- The Ogre Battle logo used in Ogre Battle 64
- Genres: Tactical role-playing, real-time strategy
- Developers: Quest; Dual Corporation; SNK; Square Enix;
- Publishers: JP: Quest Artdink Riverhillsoft SNK; WW: Enix America Atlus USA Nintendo Square Enix;
- Creator: Yasumi Matsuno
- Platforms: EZweb, Game Boy Advance, iMode, Microsoft Windows, Neo Geo Pocket Color, Nintendo 64, Nintendo Switch, PlayStation, PlayStation 4, PlayStation 5, PlayStation Portable, Sega Saturn, Super NES
- First release: Ogre Battle: The March of the Black Queen March 12, 1993
- Latest release: Tactics Ogre: Reborn November 11, 2022

= Ogre Battle =

Video game series

 is a series of five tactical role-playing and real-time strategy video games developed by Quest Corporation and is currently owned by Square Enix through Square's acquisition of Quest. There are five main games in the series, starting with the release of Ogre Battle: The March of the Black Queen in 1993.

==Overview==
The first video game in the series, Ogre Battle: The March of the Black Queen, was released in 1993 for the Super Nintendo Entertainment System in Japan, and two years later in North America. The title was a real-time strategy role playing game, set in a medieval fantasy world. The second game in the series, Tactics Ogre: Let Us Cling Together, was released in 1995 in Japan. It was a turn-based tactical role-playing game making use of isometric graphics, and the title is largely considered to be "exceptionally influential" to the genre. Two subsequent games in the Ogre Battle series – Ogre Battle 64 and Ogre Battle Gaiden: Prince of Zenobia – follow the real-time strategy gameplay of the original title in the franchise, while Tactics Ogre: The Knight of Lodis follows the turn-based tactical role-playing gameplay elements of the second game in the series.

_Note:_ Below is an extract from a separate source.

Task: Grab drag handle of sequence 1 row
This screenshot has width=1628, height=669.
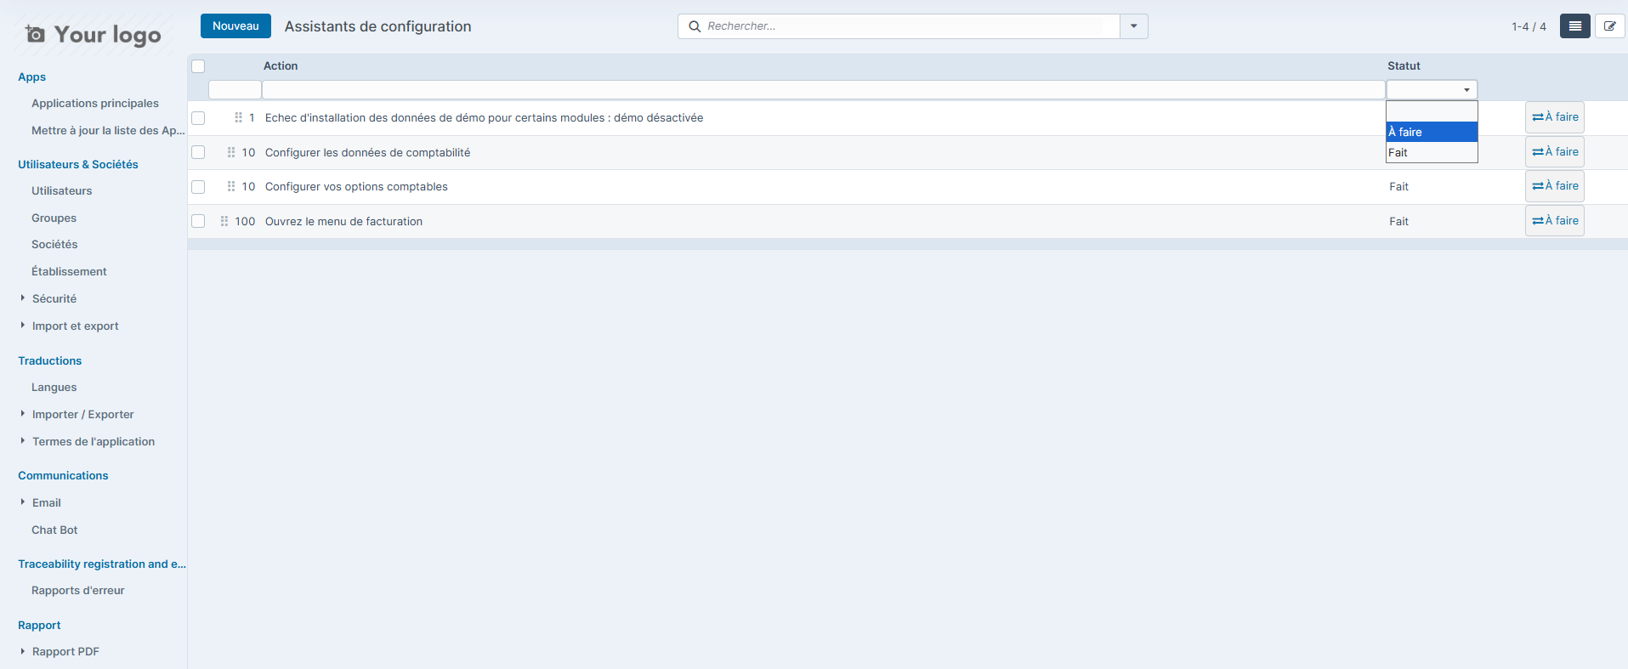Action: click(x=238, y=117)
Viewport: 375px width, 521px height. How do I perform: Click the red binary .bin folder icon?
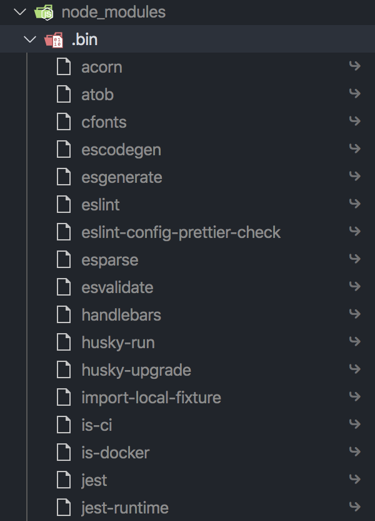[54, 40]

The Knight of Lodis, released in 2001, is the last original release in the franchise. In 2010, Tactics Ogre was remade for the PlayStation Portable as Tactics Ogre: Wheel of Fortune, but the characters, story and setting are identical to the 1995 release. The creator of the series, Yasumi Matsuno, directed the remake of the game. Matsuno was also responsible for another highly influential title, Final Fantasy Tactics, originally released in 1997. Though the title bears no relation to the Ogre Battle series, Final Fantasy Tactics is considered by some critics to be a spiritual successor to Tactics Ogre. As of 2016, the franchise mostly remains active through re-releases of the first two games for the Nintendo's Virtual Console service in Japan, North America and Europe.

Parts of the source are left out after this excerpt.